We (my daughters and I) then had to drive him home – a three-month old foal without a mum. We were very small-time breeders then, so had no other colt to pair him with. We had him on milk pellets for the rest of what would have been his pre-weaning stage, before sending him down to Robin Sharp’s place at Houghton Bloodstock, where they had a colt to pair him with. We never bottle fed him or gave him a foster dam because he took the trauma very well and was a naturally strong and intelligent foal.
Can you recall his early days at Musley Bank, and the nature of the feedback you received from Richard and Robin?
David and I were at Musley Bank the morning he arrived from Robin Sharp’s. I remember seeing Richard and Rob’s faces as he first walked off the wagon – they must’ve been thinking ‘my God, what have they brought us here!’ He didn’t look the best shall we say – a bit disappointing in all honesty. However, credit must go to the team down at Houghton because he very quickly turned himself inside out, ate his grub and got on with his work.
And I do remember Mayson’s first piece of fast work. We used to go up to Malton gallops in those days and watch all our two-year-olds’ gallops. I’ll never forget Barry McHugh pulling up after riding him that day and telling us that he was a group horse. We all thought, ‘Barry you daft bugger!’; but to be fair to him, he was absolutely right! I still like to remind him about that morning to this day.
Even then though, he wasn’t one that would take your eye out cantering past – he didn’t stand out in that respect. What he was, right from the start, was a great grafter who loved his work – just like any good workman. He had and does have a ten out of ten temperament and did everything that was ever asked of him.
I then remember his first run at York. He finished second and I was in floods of tears as he came past. Being as hands on as we are, you do become very attached to them – him especially.
Do you often get to see the horse down at Cheveley Park Stud and how do you reflect upon his stallion career to date?
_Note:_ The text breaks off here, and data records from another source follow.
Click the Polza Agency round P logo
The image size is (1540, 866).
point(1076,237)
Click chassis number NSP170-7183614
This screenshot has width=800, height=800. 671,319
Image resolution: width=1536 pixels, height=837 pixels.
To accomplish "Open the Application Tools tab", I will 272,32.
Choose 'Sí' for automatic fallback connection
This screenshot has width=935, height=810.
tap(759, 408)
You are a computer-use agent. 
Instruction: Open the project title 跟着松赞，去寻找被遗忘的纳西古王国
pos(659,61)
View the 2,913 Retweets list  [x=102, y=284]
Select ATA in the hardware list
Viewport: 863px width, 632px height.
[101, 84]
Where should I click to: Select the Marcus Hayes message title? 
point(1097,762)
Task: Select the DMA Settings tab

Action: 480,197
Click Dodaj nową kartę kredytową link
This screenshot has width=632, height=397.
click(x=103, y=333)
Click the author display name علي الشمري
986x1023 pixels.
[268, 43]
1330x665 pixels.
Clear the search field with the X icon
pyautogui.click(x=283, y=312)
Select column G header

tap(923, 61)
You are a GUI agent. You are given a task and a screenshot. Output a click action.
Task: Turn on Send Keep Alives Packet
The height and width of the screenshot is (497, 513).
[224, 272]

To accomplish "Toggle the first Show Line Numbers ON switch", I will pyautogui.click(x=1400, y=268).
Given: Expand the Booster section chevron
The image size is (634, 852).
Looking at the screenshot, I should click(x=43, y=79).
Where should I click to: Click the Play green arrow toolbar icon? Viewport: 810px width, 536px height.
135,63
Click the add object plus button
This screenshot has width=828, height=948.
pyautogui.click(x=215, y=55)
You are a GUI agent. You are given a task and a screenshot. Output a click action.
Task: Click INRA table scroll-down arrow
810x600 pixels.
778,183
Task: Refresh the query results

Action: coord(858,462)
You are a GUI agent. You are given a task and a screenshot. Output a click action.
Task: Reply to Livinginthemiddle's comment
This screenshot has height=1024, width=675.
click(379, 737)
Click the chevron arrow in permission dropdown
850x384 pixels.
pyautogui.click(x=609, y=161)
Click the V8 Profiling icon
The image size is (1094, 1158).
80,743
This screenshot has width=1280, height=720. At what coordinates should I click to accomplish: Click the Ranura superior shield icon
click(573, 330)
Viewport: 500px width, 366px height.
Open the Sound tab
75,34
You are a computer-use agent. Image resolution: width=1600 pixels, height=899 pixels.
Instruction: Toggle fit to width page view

I walk all our mares in myself when they go for their covers; so I’ve always been able to see him when we travel down to Newmarket. And Cheveley have been great – they’ll always accommodate us when we or any of our staff want to go and see him.
In terms of his place in the stallion market; we do feel very disappointed that he has been underrated and overlooked for a number of years. He does represent great value for breeders. Sadly, I think it is like a lot of things in life; people think that if you pay more, you automatically get something better, and that is not always the case.
What chance does Blackrod have in beating Perfect Power on Saturday and giving Mayson a second win in the race as a sire?
It’ll be a big ask for him, but we do think an awful lot of him to be honest. If he could sneak into the placings, we’d be ever so proud. We will be at loggerheads with Richard for a couple of minutes on Saturday afternoon, but we’ll all be friends once they’ve crossed the line whichever ways it goes.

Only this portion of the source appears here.